Para los noventa, con el gran impulso a la liberalización del comercio internacional y la globalización de la economía, el fenómeno ya se había expandido por todo el mundo, siendo el capital invertido estadounidense y también europeo y japonés. En Latinoamérica, esas industrias son comúnmente conocidas como "maquilas". Se asocian a precariedad laboral, falta de libertad sindical y de negociación, salarios de hambre, largas y agotadoras jornadas de trabajo y primacía de la contratación de mujeres. Esto último, por cuanto la cultura machista dominante permite explotar más aún a las mismas, a quienes se paga menos por igual trabajo que los varones, y a quienes se manipula y atemoriza con mayor facilidad (un embarazo, por ejemplo, puede ser motivo de despido).
No representan beneficios para los países receptores. Pero sí los trae para los capitales que las impulsan, pues se favorecen de las ventajas ofrecidas por los lugares donde llegan (mano de obra barata no sindicalizada, exención de impuestos, falta de controles medioambientales). En estos países, nada queda. Ahí es tan grande la pobreza general que la llegada de estas iniciativas más que verse como un atentado a la soberanía, una agresión a derechos mínimos, se vive como un logro: para los trabajadores, porque es una fuente de trabajo; para los gobiernos, porque representan válvulas de escape a las ollas de presión que resultan sociedades empobrecidas y con alta conflictividad.
La relocalización (eufemismo por "ubicación en lugares más convenientes para los capitales") de la actividad productiva transnacional es un fenómeno mundial y se ha efectuado desde Estados Unidos hacia México, América Central y Asia, y también desde Taiwán, Japón y Corea del Sur hacia el sudeste asiático y Latinoamérica.

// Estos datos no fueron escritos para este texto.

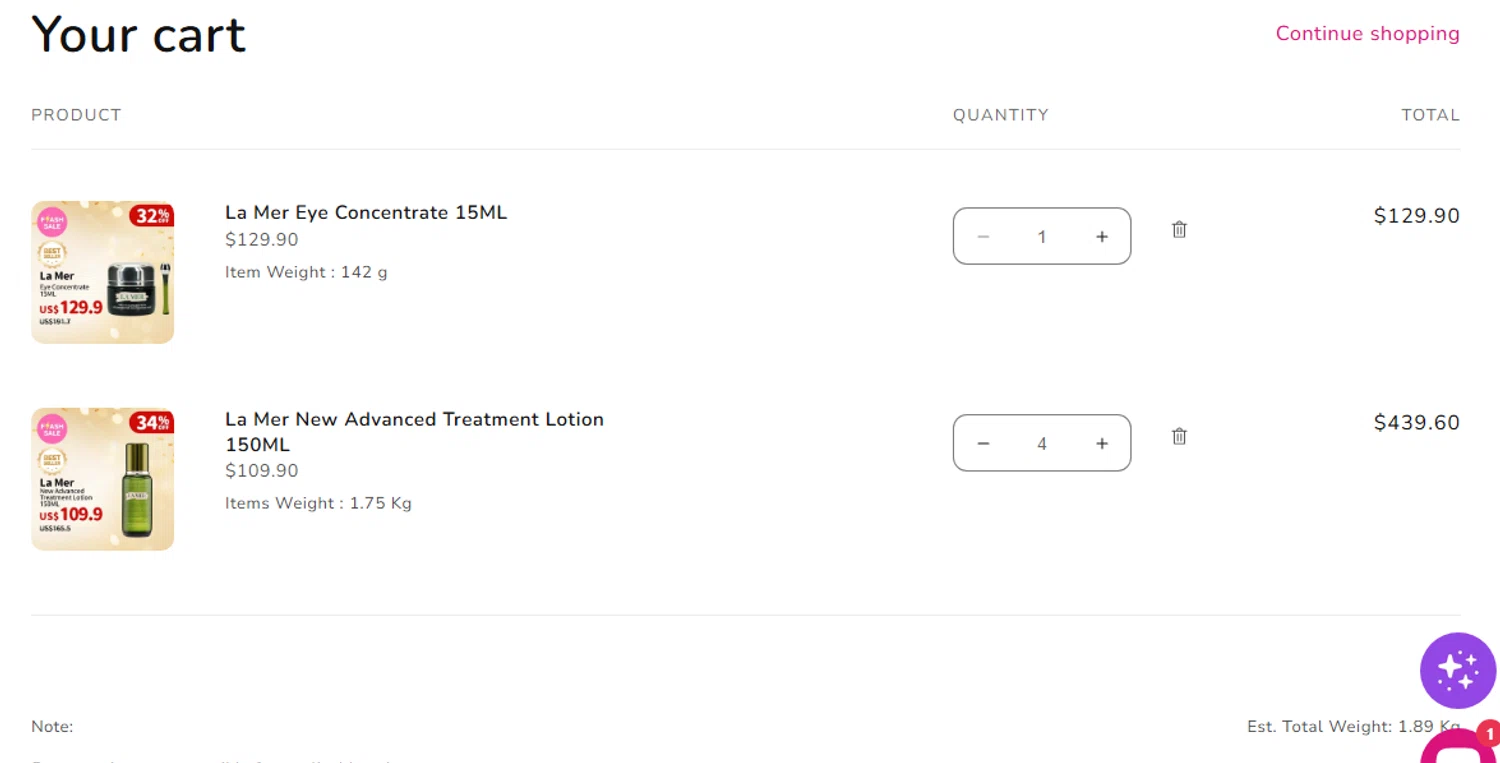Click the Eye Concentrate product thumbnail
Image resolution: width=1500 pixels, height=763 pixels.
click(x=103, y=272)
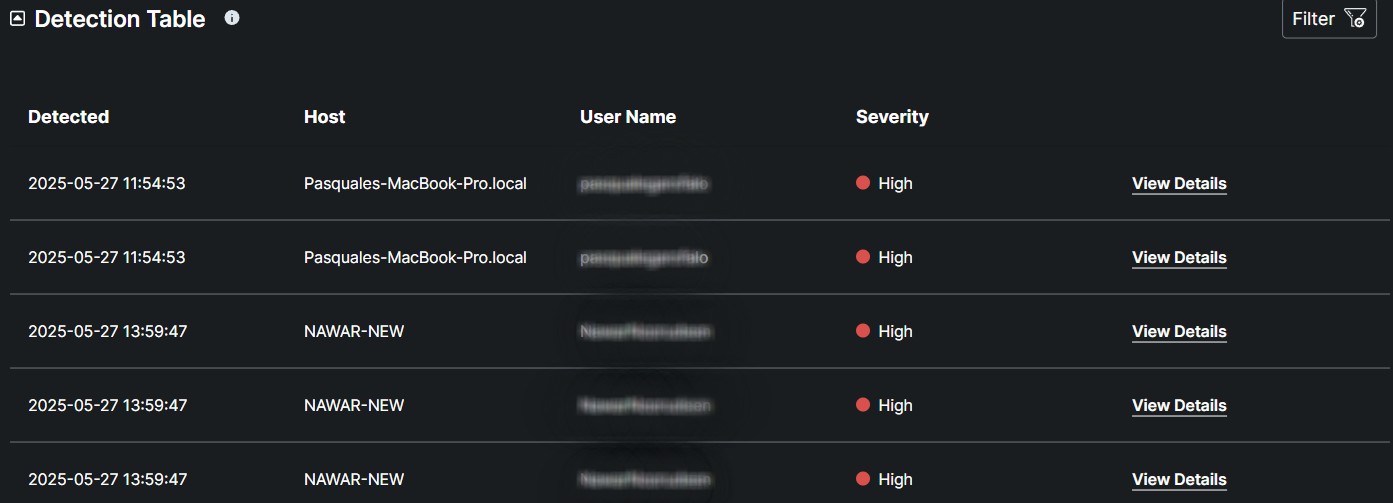This screenshot has width=1393, height=503.
Task: Click the Host column header
Action: [x=324, y=117]
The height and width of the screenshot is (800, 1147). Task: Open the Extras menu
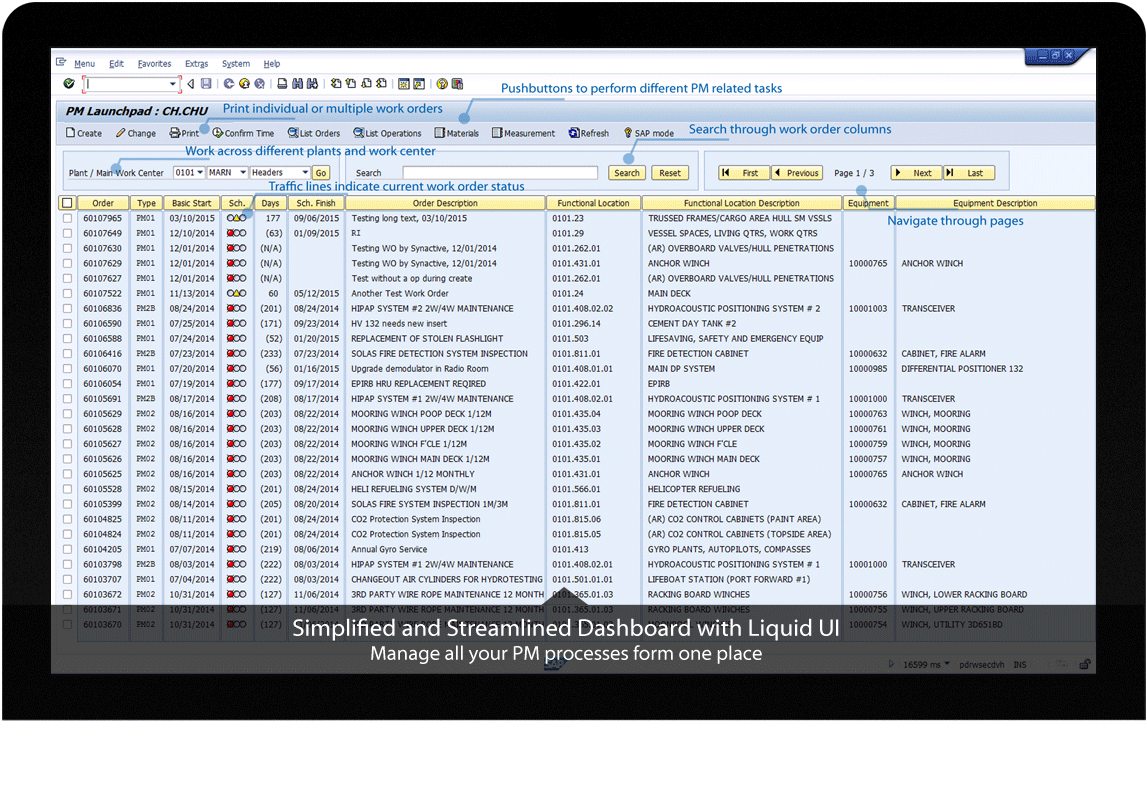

Las empresas maquiladoras inician, terminan o contribuyen de alguna forma en la elaboración de un producto destinado a la exportación, ubicándose en las "zonas francas", enclaves que quedan prácticamente por fuera de cualquier control. En general no producen la totalidad de la mercadería final; son un punto de la cadena aportando mano de obra en condiciones de super explotación. Siempre dependen del exterior, tanto en la provisión de insumos básicos, tecnologías y patentes, así como del mercado que habrá de absorber su producto terminado. Son la expresión más genuina de la globalización: con materias primas de un país (por ejemplo: petróleo de Irak), tecnologías de otro (Estados Unidos), mano de obra barata de otro más (la maquila en, por ejemplo, Indonesia), se elaboran mercaderías destinadas a algún mercado europeo; es decir: las distancias desaparecen homogenizándose el mundo. Pero las ganancias producidas por la venta de esos productos por supuesto que no se globalizan, pues quedan en la casa matriz de la empresa multinacional que las vende por todo el mundo.
En Latinoamérica, dada la pobreza estructural y la desindustrialización histórica, más aún con el auge neoliberal que ha barrido esta región estas tres últimas décadas, los gobiernos y muchos sectores de la sociedad civil claman a gritos por su instalación con el supuesto de que así llega inversión, se genera ocupación y la economía nacional crece. Lamentablemente, ello jamás sucederá.
Las empresas transnacionales buscan rebajar al máximo los costos de producción trasladando algunas actividades de los países industrializados a los países periféricos con bajos salarios, sobre todo en aquellas ramas en las que se requiere un uso intensivo de mano de obra (textil, montaje de productos eléctricos y electrónicos, juguetes, muebles). Si esas condiciones de acogida cambian, inmediatamente las empresas levantan vuelo sin que nada las ate al sitio donde circunstancialmente estaban desarrollando operaciones. Qué quede tras su partida, no les importa. En definitiva: su llegada no se inscribe –ni remotamente– en un proyecto de industrialización, de modernización productiva, más allá de un engañoso discurso que las pueda presentar como tal.